Owner Leigh Turner decided Thursday to stop giving out a free Skinny Dip sandwich—that’s thinly sliced prime rib on a baguette—for a skinny dip after the town board voted to deny his liquor license renewal application.
In their decision the night before, selectmen in the popular tourist town noted that they would have had no problem granting the license if the promotion ended for the $10.95 sandwich.
Thus, said Turner, dropping the deal was a no-brainer. “Au jus” wins out over “au naturel.”
He had said last year that he had two or three takers a week, and no frontal nudity was exposed to customers. But police said they had gotten several complaints, and three people received summonses for indecent conduct. They have pleaded not guilty. [I’ve always wondered how people could do that—since obviously they were naked.]
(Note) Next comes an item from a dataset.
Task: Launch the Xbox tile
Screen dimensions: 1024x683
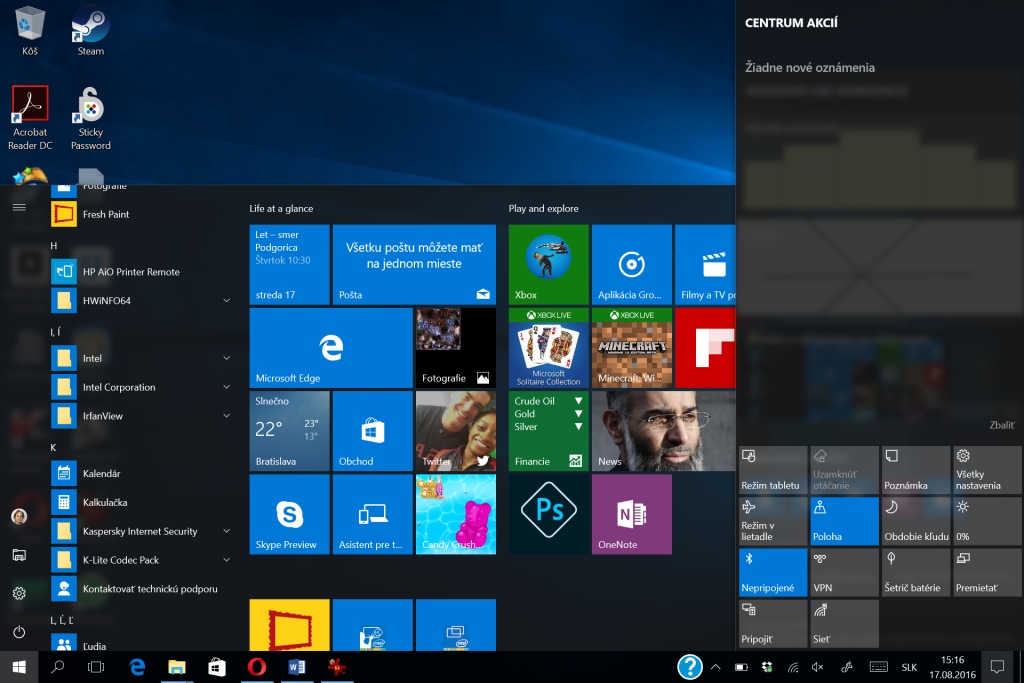Action: (x=548, y=264)
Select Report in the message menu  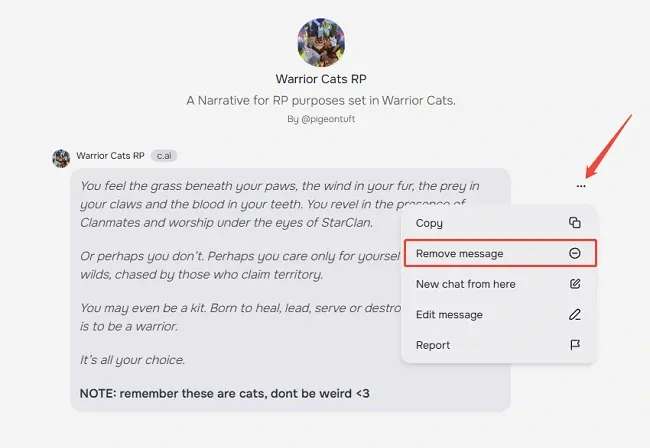click(x=433, y=345)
Authorities noted that stories about the Skinny Dip had circulated worldwide, and the indecency charge is a misdemeanor, like disorderly conduct. Police Chief Scott MacMaster said he would recommend any establishment lose its liquor license for illegal goings-on.
What do you think? Dropping these “special sandwiches” a good idea?
Or, are you like me, sitting here thinking that we are talking about Maine! Can it really be warm enough to skinny dip and dive into a lake? Well, apparently there are some very brave souls in Maine! But, since we are talking about Maine, knowing that it isn’t that heavily populated, how many people actually saw the naked diners?